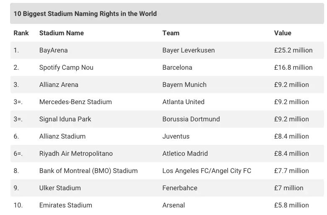Select the BayArena stadium cell

coord(53,50)
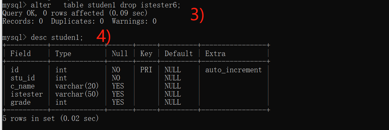
Task: Click the istester field name
Action: (27, 94)
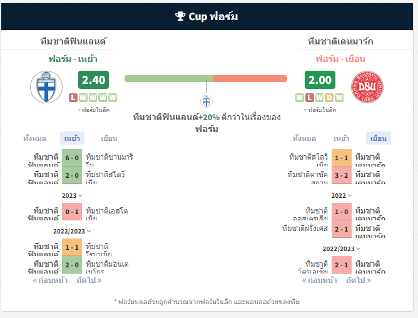The height and width of the screenshot is (318, 418).
Task: Expand the 2023 season dropdown for Finland
Action: [x=72, y=195]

[What is required] Output the data above as a numbered list with one entry per line, dropping the blank lines and leaving out the pictures.

[Finished answer]
1. Select the BayArena stadium cell
2. coord(53,50)
3. Task: Click the istester field name
4. Action: (27, 94)
5. The height and width of the screenshot is (318, 418).
6. Task: Expand the 2023 season dropdown for Finland
7. Action: [x=72, y=195]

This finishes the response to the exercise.